• PROMPT: This task calls for copying every line in the data below that contains the word "pixels".

(THE INPUT)

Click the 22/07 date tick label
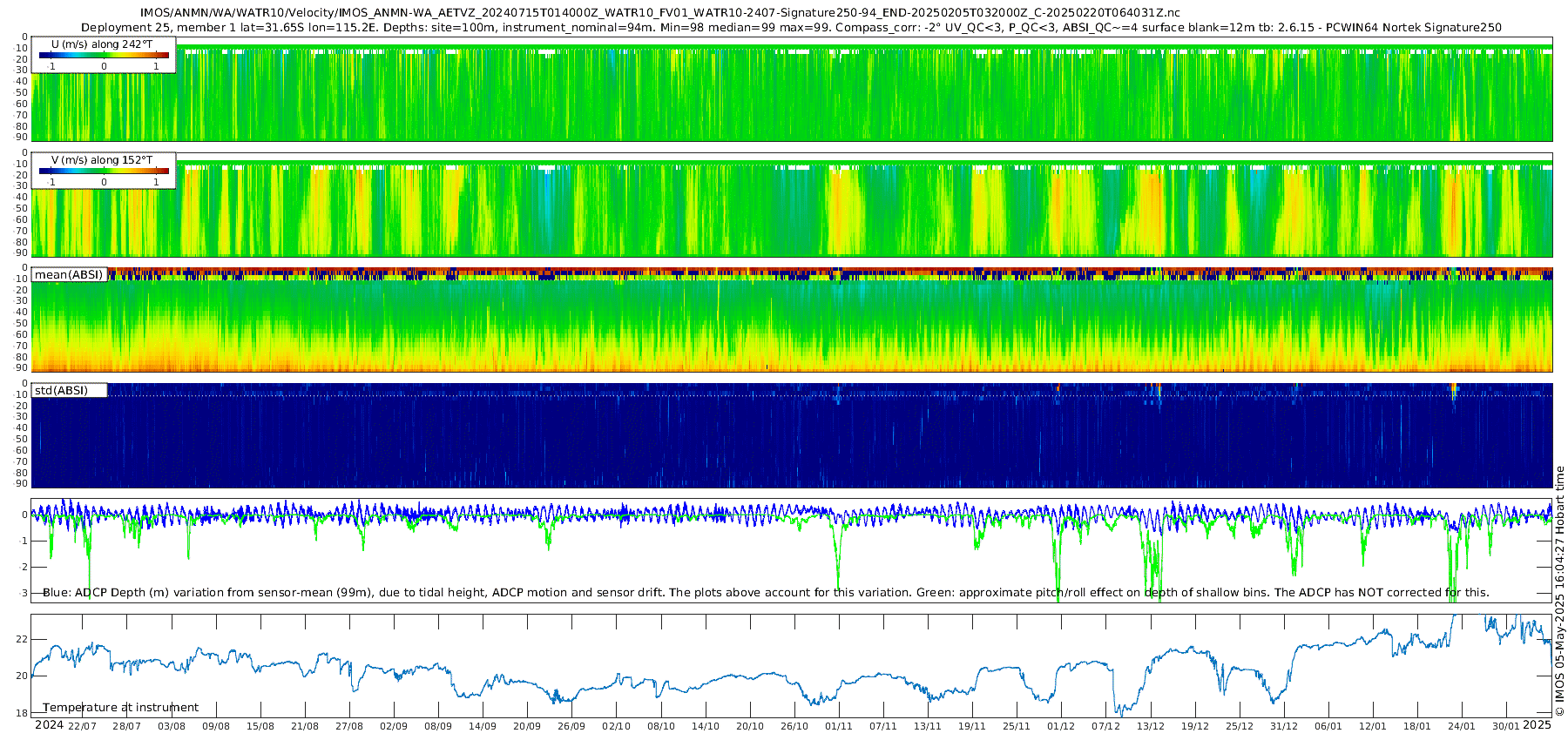 [x=82, y=727]
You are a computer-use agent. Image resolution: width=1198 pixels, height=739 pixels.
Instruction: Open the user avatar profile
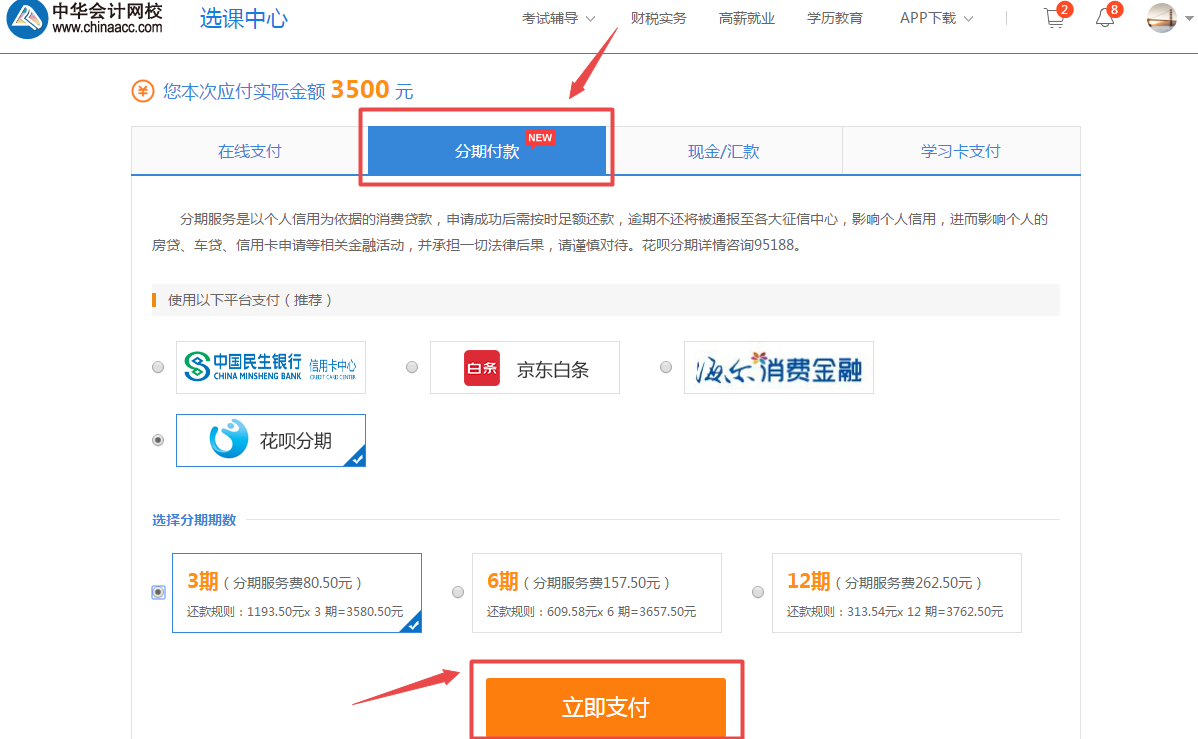pyautogui.click(x=1162, y=18)
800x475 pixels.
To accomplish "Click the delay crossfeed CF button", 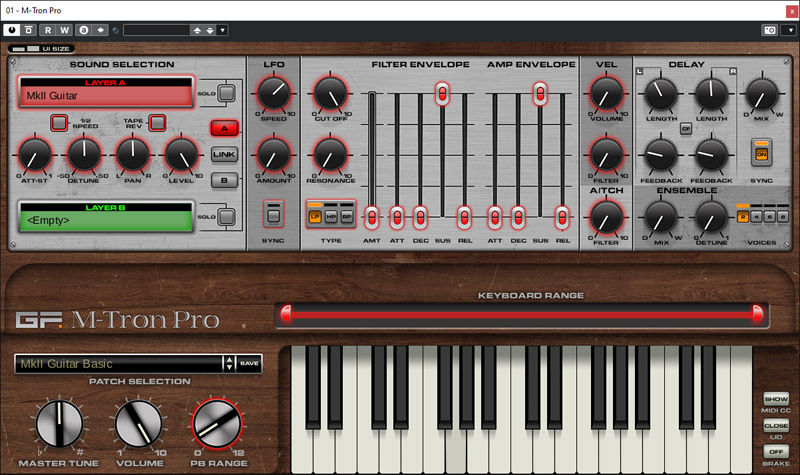I will tap(685, 129).
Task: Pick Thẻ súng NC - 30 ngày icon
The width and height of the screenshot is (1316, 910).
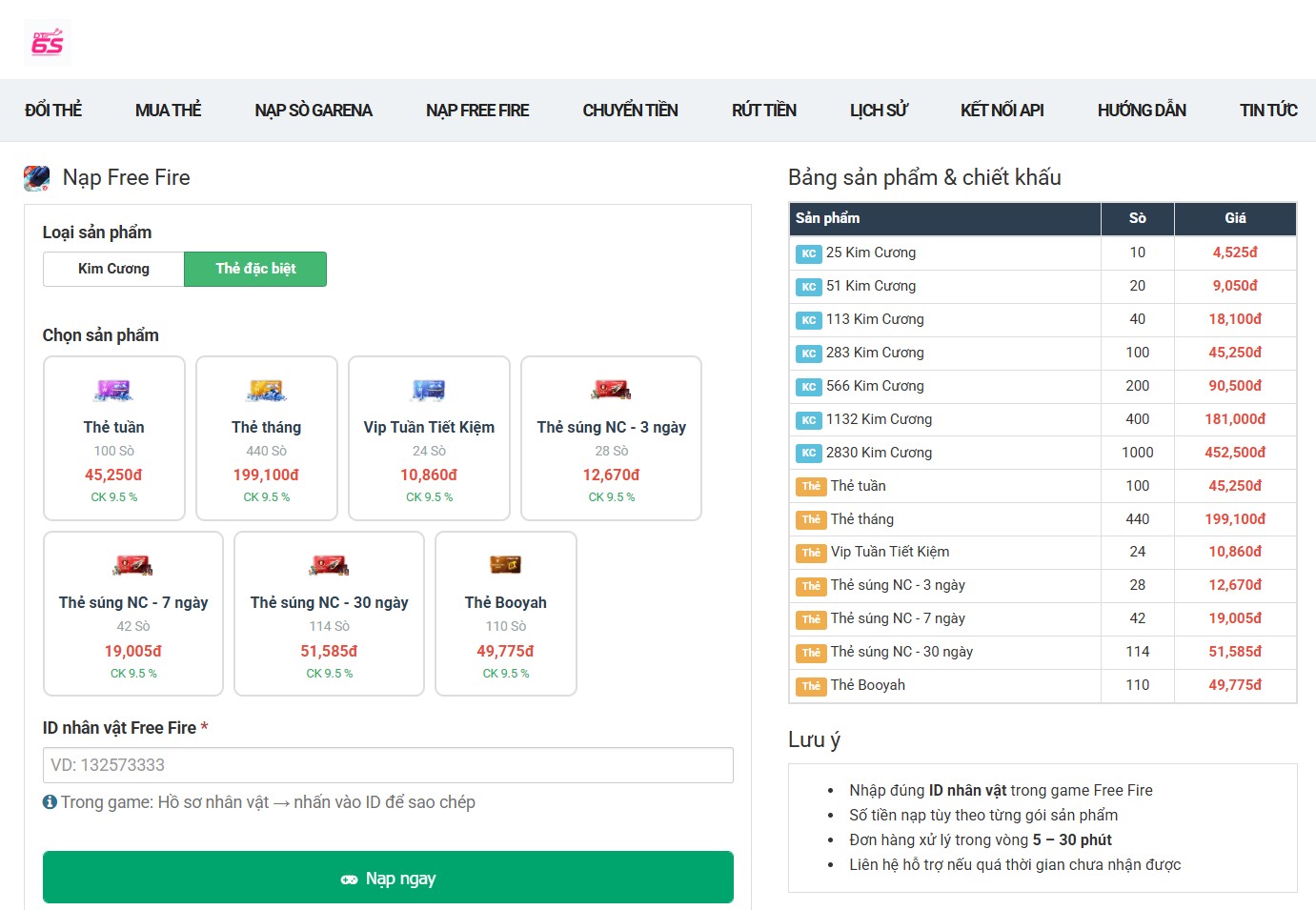Action: 329,566
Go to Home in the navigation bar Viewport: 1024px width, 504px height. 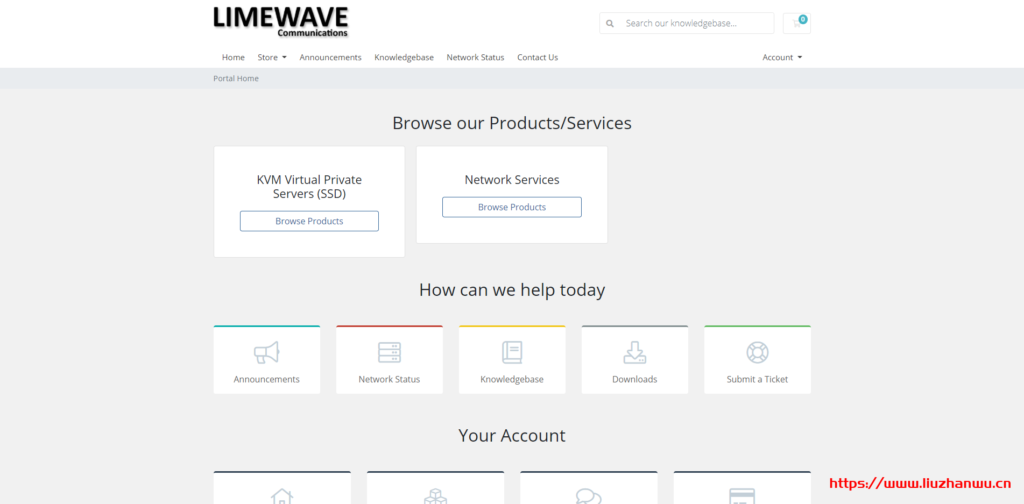[233, 57]
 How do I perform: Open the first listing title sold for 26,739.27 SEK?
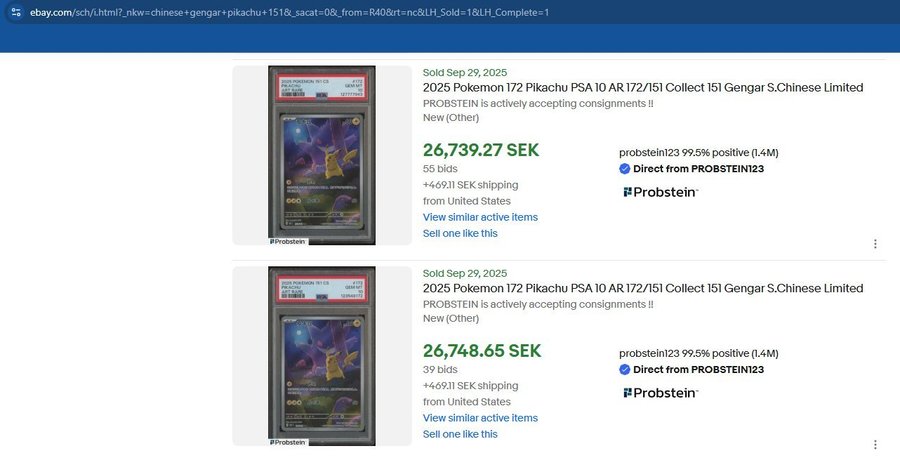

(End THE INPUT)

• ANSWER SECTION:
You are a computer-use agent. Image resolution: width=1198 pixels, height=739 pixels.
800x475 pixels.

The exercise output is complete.